Paul was born in Culican, Mexico, and relocating to East Los Angeles as a young boy, growing up in Compton and attending Dominguez High. In 1977, after a stint in the Air Force, he entered Long Beach City College on the GI bill. He obtained as Associates Arts degree, and then went across town to California State University, Long Beach, intent on becoming an attorney. During an elective theatre course, he worked behind the scenes on a production of the modern southern classic prompted his acting teacher, Murray Becker, to take him to the Comedy Store in Los Angeles for "Amateur Night." The clubs owner offered Paul a job working the door and the opportunity for nightly stints on stage &ndash usually at one or two in the morning. From there, Paul began to hone his act at comedy clubs throughout California and soon held opening acts slots at major concerts, colleges, clubs and comedy showcases throughout the country.

His first big break came while doing comedy warm-ups for Norman Lear’s show "Gloria." Lear ultimately wrote and developed a weekly series for Paul, aka "Pablo," which focused on the life of a Mexican-American family. Although the series was short-lived, it provided invaluable experience and prepared Paul for the rigors of showbiz life. He went on to star in two other series, "Trial and Error" and "Grand Slam" for CBS. Paul’s recent television credits include Kelsey Grammer’s "A Look at Fatherhood" and "Touched by an Angel."
Paul made his feature film debut starring alongside Gary Busey in Universal Pictures comedy DC Cab. He also had co-starring role in Orion Pictures’ "Miracle," Paramount’s "The Whoppie Boys," Columbia Pictures’ "Quicksilver" and Universal’s "Born In East LA." In 1993, he appeared alongside Whoopie Goldberg, Ted Danson and Will Smith in the Warner Brothers comedy, "Made in America." Rodriquez will soon be seen opposite Bridget Fonda and Russell Crow in "Rough Magic."

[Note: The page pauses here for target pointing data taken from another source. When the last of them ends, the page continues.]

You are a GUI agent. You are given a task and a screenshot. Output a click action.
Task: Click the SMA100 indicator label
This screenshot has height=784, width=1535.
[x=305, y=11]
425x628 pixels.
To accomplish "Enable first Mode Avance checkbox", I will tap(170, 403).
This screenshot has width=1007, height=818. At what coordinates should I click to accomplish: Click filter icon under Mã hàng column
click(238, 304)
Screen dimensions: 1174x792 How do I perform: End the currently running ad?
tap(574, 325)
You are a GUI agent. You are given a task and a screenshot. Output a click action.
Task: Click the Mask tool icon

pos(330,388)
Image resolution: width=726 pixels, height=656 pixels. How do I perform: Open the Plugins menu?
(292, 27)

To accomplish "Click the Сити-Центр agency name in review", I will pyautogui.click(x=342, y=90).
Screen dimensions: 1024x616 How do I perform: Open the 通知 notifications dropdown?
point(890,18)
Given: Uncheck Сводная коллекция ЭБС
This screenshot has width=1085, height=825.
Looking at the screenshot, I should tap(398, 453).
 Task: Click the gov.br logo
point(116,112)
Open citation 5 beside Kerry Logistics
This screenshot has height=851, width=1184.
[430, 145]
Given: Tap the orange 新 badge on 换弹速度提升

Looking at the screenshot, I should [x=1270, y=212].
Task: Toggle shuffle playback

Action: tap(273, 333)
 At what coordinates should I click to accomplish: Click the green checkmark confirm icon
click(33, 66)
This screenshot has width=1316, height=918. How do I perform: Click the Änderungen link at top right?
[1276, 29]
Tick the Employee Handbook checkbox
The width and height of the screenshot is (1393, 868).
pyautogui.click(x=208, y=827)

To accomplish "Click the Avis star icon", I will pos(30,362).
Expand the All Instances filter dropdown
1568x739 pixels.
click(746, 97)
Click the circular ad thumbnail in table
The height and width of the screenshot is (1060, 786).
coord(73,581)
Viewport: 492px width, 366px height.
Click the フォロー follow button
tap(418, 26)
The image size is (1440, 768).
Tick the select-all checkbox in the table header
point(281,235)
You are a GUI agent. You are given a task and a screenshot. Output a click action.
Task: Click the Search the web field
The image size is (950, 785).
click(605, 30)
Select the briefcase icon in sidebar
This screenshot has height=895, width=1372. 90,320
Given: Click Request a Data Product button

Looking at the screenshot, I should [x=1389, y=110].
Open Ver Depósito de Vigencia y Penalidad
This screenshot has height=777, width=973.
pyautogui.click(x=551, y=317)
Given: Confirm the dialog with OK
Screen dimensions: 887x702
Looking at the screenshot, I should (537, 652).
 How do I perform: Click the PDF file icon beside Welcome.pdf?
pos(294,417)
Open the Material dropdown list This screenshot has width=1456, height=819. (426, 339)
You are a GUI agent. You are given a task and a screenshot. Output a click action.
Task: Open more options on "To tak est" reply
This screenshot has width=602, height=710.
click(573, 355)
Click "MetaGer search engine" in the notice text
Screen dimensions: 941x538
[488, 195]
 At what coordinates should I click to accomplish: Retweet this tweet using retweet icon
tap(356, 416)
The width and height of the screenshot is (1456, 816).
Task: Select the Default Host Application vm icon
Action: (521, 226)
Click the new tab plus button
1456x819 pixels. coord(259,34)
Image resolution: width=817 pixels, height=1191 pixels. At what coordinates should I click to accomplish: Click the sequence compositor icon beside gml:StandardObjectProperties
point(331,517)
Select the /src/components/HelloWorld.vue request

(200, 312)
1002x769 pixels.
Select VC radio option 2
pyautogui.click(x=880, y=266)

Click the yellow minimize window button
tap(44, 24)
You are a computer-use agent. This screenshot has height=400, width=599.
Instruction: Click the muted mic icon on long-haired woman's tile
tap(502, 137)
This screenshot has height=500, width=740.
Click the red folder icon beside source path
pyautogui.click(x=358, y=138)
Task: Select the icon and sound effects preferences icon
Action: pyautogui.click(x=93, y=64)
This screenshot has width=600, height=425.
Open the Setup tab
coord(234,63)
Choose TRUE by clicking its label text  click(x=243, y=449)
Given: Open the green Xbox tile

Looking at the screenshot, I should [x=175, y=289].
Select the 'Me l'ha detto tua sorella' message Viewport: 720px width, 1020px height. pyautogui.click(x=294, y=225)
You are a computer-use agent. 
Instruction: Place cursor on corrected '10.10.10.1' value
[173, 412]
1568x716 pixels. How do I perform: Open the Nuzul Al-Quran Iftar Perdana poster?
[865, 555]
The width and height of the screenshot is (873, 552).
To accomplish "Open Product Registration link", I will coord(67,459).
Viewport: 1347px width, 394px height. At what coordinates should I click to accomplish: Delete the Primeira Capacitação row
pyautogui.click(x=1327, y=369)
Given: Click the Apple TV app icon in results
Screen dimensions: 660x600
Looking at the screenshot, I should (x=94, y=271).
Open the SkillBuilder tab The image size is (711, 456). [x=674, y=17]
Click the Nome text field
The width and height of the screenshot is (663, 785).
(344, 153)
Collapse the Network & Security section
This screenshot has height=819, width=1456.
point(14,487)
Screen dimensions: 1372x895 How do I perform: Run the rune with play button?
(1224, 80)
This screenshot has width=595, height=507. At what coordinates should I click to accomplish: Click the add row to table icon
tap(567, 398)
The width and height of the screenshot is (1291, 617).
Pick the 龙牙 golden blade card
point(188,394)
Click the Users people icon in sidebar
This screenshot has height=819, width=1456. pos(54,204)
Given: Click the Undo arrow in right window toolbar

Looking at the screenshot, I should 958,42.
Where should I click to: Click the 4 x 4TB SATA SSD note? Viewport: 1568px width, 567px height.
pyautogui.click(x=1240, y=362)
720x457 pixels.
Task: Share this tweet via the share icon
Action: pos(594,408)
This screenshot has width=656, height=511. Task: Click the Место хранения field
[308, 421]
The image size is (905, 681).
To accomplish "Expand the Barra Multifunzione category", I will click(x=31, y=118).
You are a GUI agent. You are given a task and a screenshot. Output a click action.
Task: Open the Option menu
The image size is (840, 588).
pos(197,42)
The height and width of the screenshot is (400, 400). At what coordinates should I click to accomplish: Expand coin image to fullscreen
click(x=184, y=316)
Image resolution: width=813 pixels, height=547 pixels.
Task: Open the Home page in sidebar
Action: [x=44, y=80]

What has kept him on the success fast track? "My single most important quality is perseverance. Someone once asked me what part of ‘No I didn’t understand, and I said, ‘Just the N and the O.’ All the people I admire were self-made. I believe that everyone makes their own fortune."

Rodriguez remains strongly rooted in the Latino community, working with civic and educational groups, and hosting a number of charity events to benefit the National Hispanic Scholarship Fund (NHSF). Rodriguez has raised nearly a million dollars for the NHSF through his hosted benefit concerts and his Paul Rodriguez NHSF Golf Classic, to be held in August for the eighth consecutive year. He also contributes to such charitable effects as Farm Aid, Education First, The National Leukemia Telthon, Hurricane Relief, Camp David Gonzales, Vital Options Center, Cities and Schools, Housing Now, Project Literacy and NALEO. Rodriguez is also an active participant in Comic Relief, with memorable appearances on HBO program every year since its inception.

Although Rodriguez has many goal and aspirations as a comedian, actor, director, and producer, the most important is his contribution as a Latino in Hollywood. "My goal is to make a significant contribution to advancing the Latino image in American film and TV. And, I hope that before I through, that American Television will no longer be just black and white… but, that it will truly be… in color."